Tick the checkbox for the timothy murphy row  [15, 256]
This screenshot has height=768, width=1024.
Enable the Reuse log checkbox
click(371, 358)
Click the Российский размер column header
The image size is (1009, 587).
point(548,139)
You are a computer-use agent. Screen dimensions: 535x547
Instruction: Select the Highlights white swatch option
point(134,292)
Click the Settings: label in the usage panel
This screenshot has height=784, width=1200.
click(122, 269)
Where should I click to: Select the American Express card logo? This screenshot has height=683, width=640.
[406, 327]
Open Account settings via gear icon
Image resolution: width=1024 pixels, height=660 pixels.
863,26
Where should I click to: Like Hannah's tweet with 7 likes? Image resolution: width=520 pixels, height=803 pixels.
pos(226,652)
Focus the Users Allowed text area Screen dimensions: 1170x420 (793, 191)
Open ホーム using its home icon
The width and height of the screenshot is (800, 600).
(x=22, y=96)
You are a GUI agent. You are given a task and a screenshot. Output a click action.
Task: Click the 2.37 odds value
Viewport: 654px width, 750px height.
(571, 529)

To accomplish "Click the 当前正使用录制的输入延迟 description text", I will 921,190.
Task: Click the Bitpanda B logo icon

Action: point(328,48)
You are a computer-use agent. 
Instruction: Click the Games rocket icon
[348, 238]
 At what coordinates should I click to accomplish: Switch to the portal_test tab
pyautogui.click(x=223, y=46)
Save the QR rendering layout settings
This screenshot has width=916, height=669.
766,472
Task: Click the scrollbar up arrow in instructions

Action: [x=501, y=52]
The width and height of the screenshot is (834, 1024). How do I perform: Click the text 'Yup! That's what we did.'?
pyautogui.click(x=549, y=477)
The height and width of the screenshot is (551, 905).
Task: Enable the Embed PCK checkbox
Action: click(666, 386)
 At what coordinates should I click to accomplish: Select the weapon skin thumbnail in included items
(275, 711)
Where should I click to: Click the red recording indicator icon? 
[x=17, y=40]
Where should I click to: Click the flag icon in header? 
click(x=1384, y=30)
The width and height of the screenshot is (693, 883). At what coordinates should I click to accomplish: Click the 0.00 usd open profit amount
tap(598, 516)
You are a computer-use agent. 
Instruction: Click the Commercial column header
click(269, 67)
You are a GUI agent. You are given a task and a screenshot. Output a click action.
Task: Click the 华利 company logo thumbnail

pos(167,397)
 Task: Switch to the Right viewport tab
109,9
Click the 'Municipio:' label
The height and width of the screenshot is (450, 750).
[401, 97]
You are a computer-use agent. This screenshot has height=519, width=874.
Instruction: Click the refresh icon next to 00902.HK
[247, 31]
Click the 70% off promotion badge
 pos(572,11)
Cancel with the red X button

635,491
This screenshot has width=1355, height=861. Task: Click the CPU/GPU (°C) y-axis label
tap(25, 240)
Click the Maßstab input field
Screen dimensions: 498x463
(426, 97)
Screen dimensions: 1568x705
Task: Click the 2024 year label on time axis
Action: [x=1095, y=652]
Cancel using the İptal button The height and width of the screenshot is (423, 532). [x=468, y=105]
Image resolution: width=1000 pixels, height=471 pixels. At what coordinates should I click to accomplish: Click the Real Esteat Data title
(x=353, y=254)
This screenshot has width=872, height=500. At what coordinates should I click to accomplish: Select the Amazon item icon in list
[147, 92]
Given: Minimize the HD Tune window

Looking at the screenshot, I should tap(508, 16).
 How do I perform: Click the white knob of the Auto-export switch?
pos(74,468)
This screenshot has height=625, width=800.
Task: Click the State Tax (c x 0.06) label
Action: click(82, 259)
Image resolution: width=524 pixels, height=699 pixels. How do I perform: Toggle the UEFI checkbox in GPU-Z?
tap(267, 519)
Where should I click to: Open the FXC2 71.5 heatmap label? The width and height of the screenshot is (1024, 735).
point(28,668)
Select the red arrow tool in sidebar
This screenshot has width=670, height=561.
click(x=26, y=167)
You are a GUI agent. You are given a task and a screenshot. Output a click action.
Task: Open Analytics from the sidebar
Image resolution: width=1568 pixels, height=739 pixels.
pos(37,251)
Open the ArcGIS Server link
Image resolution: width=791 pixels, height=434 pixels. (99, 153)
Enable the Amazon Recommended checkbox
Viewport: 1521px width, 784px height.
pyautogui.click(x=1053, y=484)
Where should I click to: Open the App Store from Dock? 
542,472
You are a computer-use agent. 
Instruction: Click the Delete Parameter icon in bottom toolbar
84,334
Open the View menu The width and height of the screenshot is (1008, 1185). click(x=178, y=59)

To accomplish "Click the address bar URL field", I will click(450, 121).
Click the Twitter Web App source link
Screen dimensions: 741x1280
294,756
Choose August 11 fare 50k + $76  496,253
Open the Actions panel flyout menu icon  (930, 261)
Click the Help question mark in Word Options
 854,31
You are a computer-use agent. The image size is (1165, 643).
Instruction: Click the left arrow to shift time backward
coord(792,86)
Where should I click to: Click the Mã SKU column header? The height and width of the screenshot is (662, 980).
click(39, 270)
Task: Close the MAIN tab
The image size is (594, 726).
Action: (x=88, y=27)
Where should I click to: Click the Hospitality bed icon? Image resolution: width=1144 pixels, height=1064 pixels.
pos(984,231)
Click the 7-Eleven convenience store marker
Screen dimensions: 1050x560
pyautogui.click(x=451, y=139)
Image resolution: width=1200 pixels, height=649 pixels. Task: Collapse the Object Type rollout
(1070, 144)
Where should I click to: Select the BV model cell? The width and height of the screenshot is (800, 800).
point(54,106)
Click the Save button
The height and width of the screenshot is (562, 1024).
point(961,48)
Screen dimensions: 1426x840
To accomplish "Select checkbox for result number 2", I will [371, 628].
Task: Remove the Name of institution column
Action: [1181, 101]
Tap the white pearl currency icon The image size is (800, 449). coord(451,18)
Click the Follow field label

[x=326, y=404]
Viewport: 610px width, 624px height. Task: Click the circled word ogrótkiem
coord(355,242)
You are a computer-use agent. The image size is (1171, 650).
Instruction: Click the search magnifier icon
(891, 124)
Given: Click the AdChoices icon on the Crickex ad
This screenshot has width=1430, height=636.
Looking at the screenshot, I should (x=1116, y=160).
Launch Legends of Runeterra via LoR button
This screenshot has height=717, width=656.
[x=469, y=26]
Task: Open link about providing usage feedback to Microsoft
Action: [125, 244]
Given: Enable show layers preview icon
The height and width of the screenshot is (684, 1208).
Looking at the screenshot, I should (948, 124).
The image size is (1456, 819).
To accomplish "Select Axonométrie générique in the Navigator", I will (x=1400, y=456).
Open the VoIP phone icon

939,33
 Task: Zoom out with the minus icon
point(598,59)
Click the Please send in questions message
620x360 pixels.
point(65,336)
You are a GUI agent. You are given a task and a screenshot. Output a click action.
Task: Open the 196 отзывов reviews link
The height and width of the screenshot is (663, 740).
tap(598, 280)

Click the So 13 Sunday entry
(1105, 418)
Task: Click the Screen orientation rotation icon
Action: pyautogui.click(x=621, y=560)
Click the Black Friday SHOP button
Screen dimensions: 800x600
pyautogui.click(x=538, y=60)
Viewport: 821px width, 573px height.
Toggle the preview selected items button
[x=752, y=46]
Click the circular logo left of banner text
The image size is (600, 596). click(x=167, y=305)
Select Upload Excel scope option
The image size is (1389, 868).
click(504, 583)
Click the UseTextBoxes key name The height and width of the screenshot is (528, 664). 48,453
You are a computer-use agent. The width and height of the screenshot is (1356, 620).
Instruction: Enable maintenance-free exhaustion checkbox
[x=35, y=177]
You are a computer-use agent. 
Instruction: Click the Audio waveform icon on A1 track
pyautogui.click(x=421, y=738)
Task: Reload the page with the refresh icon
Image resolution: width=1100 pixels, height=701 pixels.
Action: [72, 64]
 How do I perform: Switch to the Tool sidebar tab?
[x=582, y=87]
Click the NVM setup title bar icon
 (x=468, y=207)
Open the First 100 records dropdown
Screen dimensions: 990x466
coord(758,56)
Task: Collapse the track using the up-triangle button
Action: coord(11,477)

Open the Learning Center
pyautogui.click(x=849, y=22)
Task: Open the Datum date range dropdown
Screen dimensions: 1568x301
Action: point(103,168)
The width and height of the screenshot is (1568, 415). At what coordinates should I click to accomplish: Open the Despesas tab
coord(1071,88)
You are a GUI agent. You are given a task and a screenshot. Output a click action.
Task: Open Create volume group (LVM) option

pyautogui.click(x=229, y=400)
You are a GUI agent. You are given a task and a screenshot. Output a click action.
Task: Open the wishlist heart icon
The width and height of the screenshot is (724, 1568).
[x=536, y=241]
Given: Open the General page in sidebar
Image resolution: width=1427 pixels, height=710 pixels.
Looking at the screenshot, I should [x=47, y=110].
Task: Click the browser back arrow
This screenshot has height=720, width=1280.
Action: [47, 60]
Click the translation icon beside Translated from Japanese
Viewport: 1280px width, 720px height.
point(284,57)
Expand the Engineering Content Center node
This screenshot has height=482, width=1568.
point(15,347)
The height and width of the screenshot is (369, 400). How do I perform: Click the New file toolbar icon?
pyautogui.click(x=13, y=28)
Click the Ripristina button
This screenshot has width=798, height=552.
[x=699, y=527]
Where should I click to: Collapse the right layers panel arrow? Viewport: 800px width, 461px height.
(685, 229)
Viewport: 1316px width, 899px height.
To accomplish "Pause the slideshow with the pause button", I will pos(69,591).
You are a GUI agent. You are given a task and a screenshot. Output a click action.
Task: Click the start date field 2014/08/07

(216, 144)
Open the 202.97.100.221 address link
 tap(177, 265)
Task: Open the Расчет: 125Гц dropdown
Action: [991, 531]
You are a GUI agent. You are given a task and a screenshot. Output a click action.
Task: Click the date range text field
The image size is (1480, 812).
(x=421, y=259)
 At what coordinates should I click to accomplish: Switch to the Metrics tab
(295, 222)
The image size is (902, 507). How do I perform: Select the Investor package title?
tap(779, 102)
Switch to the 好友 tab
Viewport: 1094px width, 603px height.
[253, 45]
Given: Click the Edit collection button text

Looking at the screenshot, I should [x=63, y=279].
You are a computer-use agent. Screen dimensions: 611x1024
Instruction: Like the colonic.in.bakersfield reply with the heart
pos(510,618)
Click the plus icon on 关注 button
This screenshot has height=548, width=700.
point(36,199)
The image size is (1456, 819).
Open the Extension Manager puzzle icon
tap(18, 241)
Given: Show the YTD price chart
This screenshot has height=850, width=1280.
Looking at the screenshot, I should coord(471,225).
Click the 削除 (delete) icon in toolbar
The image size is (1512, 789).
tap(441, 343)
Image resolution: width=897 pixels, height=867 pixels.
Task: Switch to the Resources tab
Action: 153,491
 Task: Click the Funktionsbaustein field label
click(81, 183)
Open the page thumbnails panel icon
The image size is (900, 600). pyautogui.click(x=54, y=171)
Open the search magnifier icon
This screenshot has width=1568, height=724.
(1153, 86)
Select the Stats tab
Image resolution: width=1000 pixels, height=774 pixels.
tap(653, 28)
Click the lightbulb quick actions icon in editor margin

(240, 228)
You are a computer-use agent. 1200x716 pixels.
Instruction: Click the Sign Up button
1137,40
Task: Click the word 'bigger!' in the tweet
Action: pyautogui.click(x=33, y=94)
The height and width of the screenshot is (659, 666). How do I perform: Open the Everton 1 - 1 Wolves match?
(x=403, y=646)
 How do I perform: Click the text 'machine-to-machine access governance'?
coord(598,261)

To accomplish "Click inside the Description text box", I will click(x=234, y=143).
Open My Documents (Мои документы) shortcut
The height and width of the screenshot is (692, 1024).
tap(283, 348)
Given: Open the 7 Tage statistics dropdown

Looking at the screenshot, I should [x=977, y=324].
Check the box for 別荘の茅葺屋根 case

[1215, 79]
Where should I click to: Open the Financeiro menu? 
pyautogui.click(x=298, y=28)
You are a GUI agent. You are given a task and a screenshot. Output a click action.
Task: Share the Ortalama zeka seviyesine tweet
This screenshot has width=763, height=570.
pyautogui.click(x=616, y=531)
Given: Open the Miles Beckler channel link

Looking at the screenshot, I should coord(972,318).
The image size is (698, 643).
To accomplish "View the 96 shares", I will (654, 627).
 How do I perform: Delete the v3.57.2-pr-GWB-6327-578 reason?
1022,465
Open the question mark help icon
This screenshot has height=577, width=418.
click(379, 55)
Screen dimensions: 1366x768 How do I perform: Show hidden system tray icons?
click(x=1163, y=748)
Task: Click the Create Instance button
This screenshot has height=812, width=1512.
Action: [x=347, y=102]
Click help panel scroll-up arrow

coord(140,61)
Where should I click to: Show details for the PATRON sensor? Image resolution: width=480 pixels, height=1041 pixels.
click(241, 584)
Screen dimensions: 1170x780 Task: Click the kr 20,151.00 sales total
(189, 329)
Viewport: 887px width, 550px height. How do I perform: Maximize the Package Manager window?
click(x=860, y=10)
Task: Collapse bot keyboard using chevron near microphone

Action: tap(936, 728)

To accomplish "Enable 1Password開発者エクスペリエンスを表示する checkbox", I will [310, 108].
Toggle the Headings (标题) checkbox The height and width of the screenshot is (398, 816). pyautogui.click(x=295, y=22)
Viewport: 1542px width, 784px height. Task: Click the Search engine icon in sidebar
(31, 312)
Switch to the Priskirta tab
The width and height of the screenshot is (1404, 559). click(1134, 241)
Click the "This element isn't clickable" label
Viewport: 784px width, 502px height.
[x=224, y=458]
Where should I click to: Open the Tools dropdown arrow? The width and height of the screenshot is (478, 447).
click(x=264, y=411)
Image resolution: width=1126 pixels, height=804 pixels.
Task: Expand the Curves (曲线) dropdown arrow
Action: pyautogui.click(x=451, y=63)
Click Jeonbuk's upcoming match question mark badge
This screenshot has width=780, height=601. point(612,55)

******************************

— PROMPT —
Copy each line from the data that features the string "Save".

— EXERCISE OUTPUT —
Save the QR rendering layout settings
Click the Save button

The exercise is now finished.